Acoustic wave modulation of gap plasmon cavities

TL;DR

This paper demonstrates GHz-speed optical resonance tuning in gap plasmon cavities using electrically-driven surface acoustic waves to induce mechanical deformations in a polymer spacer, enabling dynamic control of nanophotonic structures.

Contribution

It introduces a novel method to electrically manipulate optical resonances in nanostructures via surface acoustic waves in a gap plasmon system.

Findings

Surface acoustic waves produce significant mechanical deformations.

Nonlinear mechanical dynamics lead to large spectral tuning.

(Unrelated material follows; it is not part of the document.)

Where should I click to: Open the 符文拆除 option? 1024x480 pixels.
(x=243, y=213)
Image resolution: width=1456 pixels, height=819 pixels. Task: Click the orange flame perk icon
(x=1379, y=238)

Achieved tuning speeds approaching the GHz regime.

Abstract

The role of metallic nanostructures in nanophotonics is expected to expand if ways to electrically manipulate their optical resonances at high speed can be identified. Here, we capitalize on electrically-driven surface acoustic waves and the extreme light concentration afforded by gap plasmons to achieve this goal. We place gold nanoparticles in a particle-on-mirror configuration with a few-nanometer-thick, compressible polymer spacer. Surface acoustic waves are then used to tune light scattering at speeds approaching the GHz regime. We observe evidence that the surface acoustic waves produce mechanical deformations in the polymer, and that ensuing nonlinear mechanical dynamics lead to unexpectedly large levels of strain and spectral tuning. Our approach provides a design strategy for electrically driven dynamic metasurfaces and fundamental explorations of high-frequency, polymer dynamics in ultra-confined geometries.